A charged particle have a charge q enters a region in which there is a friction force which is proportional to the speed of particle. THe constant of proportionality of friction force is b. The particle stops traveling a distance of 10 m in a straight line.

Q-1
A magnetic field of unknown strength, in a direction perpendicular to entry velocity of particle is turned on, the particle will follow :
(a)circular path
(b)helical path
(c)spiral path of increasing radius of curvature
(d)spiral path of decreasing radius of curvature

Q-2
In the presence of above magnetic field if the particle stops at a point 6m away from the point of entry, the magnetic field is given by :
(a) 4b/3q
(b) 3b/4q
(c) 4q/3b
(d) 3q/4b

Q-3
The magnetic field is now doubled in magnitude. how far from the point of entry the particle will come to rest :

(a)√73/2m
(b)8/√73m
(c)20/√73m
(d)30/√73m

10 Answers

·

Q1.

Look,magnetic force is qVXB (which is perpendicular to the direction of motion & hence causes the charged particle to revolve in circle)
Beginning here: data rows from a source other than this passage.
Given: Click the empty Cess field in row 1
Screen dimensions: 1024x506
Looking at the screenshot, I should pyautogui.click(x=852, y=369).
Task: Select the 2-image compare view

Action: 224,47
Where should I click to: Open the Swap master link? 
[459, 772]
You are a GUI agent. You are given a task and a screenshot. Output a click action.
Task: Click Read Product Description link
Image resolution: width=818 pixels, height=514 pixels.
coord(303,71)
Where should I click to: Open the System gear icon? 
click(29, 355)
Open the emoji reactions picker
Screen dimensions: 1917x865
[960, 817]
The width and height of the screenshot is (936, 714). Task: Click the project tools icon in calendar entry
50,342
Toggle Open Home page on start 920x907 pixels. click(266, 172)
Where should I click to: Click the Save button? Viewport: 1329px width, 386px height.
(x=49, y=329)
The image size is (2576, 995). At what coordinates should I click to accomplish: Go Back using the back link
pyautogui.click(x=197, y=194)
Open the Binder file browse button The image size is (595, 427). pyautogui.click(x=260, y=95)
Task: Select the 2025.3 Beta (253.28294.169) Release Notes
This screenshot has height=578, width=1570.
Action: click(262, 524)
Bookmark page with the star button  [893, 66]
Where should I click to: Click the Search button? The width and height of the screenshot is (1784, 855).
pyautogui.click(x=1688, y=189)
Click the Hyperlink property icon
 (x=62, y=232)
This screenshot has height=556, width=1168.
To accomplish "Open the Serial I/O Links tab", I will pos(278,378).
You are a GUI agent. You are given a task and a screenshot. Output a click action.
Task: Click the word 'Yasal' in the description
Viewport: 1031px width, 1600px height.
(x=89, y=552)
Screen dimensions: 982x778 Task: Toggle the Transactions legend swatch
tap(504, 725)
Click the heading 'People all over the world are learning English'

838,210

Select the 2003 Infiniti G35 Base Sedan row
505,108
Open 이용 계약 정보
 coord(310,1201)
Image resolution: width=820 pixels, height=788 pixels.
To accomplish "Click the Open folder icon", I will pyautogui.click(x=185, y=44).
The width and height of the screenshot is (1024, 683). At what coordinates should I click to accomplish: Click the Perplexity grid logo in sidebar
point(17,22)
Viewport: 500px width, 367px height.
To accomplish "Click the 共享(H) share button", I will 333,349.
But as there is friction, it will reduce the velocity to zero in some time.

So how do u think the radius gonna change ??

Note: It cant make a helix, coz there is no force directed out of the plane

1
kushal khandelwal ·

hmm.. i think radius should decrease

·

yes thats right...

as mV2/R = qVB

which gives R = mV/qB

1
kushal khandelwal ·

then will it follow a spiral path with decreasing radius ?
if yes the why will it follow a spiral path ?

·

At any velocity V, frictional force f=b*V

if mass is m, => a = -bV/m (friction will oppose the motion)

so, dV/dt = -bV/m
=> dV/V = -b/m dt

Integrating this equation, we get

ln(V) = -bt/m + k'
V = K * e-bt/m

1
kushal khandelwal ·

so the answer to the first ques is d

·

Look if there were no frictional force, it would had kept following a circular path.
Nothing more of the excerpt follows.